Banks' endeavor into private lending is shadowed by the unsettling echoes of the 2008 financial crisis

Private credit market reached a staggering $2 trillion in assets under management in the year 2024 and is projected to climb further, reaching $2.8 trillion by the year 2028.

Banks' ventures into private lending are shadowed by the specter of the 2008 financial crisis
Banks' ventures into private lending are shadowed by the specter of the 2008 financial crisis

Banks' endeavor into private lending is shadowed by the unsettling echoes of the 2008 financial crisis

In the ever-evolving financial landscape, UK banks are venturing into the private credit market, a sector that has seen significant growth in recent years. The global private credit market notched $2 trillion in assets under management in 2024 and is expected to grow to $2.8 trillion by 2028, according to industry reports.

Simon Hart, partner and financial services lead at RPC, highlighted the lingering scars of the financial crisis as banks explore this new frontier. He expressed concerns about dilution in loan covenants, which could pose a potential risk for banks.

Major players in the UK banking sector, such as Lloyds, Barclays, and Natwest, have adopted different strategies to enter the private credit market. Lloyds is integrating private lending into its commercial banking decision, Barclays has partnered with AGL Credit Management, and Natwest is utilising its private banking arm Coutts for private credit offerings.

Daniel Spendlove, partner at Signature Litigation, predicted that private credit will remain a priority asset class for major capital providers. However, Michael Barnett, partner at Quillon Law, expressed concerns about the increasing investment in private credit, citing its complexity and under-regulation.

Barnett warned of potential risks if unchecked structured assets in private credit could lead to investors rushing for exits, potentially causing value to crash. He urged regulators to get ahead of the private credit industry with appropriate levels of supervision without choking genuine demand.

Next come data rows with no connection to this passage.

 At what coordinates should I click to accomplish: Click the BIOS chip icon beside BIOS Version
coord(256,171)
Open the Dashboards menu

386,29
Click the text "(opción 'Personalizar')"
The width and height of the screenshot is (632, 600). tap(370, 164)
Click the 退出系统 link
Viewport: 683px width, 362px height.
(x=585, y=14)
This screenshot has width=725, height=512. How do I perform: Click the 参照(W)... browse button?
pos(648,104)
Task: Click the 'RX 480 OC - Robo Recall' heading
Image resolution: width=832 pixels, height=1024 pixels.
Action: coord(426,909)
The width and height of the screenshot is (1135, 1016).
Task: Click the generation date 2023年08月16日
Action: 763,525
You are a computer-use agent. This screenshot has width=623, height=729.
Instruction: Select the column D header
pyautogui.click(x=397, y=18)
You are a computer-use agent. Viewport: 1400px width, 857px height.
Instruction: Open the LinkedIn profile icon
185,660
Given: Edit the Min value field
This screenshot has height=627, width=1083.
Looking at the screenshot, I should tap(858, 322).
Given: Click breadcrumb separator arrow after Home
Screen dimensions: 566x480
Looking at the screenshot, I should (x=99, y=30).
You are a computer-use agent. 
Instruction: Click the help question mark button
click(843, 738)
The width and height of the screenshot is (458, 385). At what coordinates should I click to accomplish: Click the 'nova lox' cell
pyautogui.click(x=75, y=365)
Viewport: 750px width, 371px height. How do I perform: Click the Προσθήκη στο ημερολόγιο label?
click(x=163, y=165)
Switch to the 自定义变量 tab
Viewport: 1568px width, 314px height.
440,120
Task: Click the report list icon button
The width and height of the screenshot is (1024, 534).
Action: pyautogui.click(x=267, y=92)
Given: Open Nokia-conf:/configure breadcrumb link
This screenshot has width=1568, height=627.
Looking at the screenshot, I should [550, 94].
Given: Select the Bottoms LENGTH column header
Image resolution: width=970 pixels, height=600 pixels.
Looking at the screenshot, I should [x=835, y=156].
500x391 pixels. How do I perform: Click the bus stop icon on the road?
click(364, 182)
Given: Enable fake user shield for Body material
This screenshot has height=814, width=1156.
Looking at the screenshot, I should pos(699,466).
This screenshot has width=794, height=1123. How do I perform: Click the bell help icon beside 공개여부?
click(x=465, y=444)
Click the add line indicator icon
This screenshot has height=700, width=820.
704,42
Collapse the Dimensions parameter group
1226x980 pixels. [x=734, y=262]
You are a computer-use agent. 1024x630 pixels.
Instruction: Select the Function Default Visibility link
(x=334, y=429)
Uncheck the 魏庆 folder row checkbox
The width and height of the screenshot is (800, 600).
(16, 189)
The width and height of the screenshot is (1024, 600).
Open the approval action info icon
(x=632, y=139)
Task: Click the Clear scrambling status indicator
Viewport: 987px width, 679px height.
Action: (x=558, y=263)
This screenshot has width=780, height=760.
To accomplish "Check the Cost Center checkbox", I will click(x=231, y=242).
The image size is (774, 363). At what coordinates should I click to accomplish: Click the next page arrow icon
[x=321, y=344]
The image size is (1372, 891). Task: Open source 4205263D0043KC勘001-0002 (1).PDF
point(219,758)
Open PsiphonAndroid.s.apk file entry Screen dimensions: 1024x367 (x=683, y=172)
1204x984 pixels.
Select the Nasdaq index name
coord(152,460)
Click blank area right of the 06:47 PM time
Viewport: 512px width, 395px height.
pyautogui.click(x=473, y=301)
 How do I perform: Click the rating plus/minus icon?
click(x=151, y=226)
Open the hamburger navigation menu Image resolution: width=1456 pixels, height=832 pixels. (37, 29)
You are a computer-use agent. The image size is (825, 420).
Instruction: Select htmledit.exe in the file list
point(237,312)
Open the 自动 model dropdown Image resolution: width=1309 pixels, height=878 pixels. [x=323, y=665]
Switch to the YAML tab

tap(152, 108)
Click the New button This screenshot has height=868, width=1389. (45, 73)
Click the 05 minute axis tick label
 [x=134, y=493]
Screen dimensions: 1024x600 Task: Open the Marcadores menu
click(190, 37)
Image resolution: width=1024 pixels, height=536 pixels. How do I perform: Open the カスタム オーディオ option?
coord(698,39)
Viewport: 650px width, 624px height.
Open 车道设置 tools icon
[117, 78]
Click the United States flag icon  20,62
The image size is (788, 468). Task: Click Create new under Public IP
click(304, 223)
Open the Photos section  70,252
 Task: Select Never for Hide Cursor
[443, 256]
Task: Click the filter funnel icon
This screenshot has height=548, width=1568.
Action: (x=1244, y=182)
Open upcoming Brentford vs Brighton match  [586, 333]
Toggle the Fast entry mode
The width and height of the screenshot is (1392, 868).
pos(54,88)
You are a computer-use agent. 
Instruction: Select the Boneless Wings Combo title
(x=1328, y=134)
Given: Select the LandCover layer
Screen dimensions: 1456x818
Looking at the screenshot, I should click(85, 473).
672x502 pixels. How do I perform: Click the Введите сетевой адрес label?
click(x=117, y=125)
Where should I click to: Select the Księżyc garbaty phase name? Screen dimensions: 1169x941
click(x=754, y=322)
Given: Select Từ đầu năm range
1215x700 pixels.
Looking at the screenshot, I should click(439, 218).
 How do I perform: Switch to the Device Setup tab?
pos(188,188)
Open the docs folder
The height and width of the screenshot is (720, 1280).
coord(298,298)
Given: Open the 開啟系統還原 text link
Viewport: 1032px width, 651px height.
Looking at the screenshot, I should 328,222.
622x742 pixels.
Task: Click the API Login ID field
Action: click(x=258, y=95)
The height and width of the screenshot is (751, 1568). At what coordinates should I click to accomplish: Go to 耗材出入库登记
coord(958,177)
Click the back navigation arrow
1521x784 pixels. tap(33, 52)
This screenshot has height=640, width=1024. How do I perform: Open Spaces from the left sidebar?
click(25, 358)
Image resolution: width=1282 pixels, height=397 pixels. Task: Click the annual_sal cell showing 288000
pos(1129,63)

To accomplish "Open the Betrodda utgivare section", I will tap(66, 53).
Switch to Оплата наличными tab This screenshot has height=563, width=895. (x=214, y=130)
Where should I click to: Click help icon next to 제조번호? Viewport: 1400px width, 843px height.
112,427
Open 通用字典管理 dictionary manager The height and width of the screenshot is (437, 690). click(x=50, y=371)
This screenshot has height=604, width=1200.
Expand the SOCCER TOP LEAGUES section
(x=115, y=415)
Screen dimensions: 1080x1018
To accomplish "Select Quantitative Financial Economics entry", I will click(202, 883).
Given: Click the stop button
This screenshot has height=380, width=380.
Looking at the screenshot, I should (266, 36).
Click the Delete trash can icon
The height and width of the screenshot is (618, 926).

Regulators have started to raise the alarm about the growth of private credit funds and their complex structures, citing concerns about transparency and potential amplification of shocks in the financial system. The Bank of England shared these concerns earlier this year, stating that the private credit market is more opaque than vanilla bank lending, which makes it a source of worry for regulators.

The rapid expansion of the private credit market filled a significant funding gap following post-crisis legislation that limited banks' ability to lend to certain unregulated or opaque markets. Notably, the Mansion House Accord designated private credit as one of the key unlisted asset classes to be included in pension giants' 10% target to invest default funds in private markets by 2030.

HSBC injected $4bn into its private credit fund earlier this year as part of a plan to scale the platform to $50bn within five years. UK private credit funds raised £15.2bn in 2024, a 14% increase year on year.

Despite the growth and potential risks, the Bank of England unveiled a major shakeup of financial crisis high banking rules in July, indicating a shift in the regulatory environment for the banking sector. The Prime Minister also pledged to unleash the "animal spirits" of the City, encouraging business-facing regulators to place more emphasis on growth and investment.

However, the International Monetary Fund (IMF) warned of potential systemic risks in the global private credit market last year, adding another layer of complexity to the ongoing discussion. As the private credit market continues to evolve, it remains to be seen how regulators will navigate these challenges while fostering growth and investment.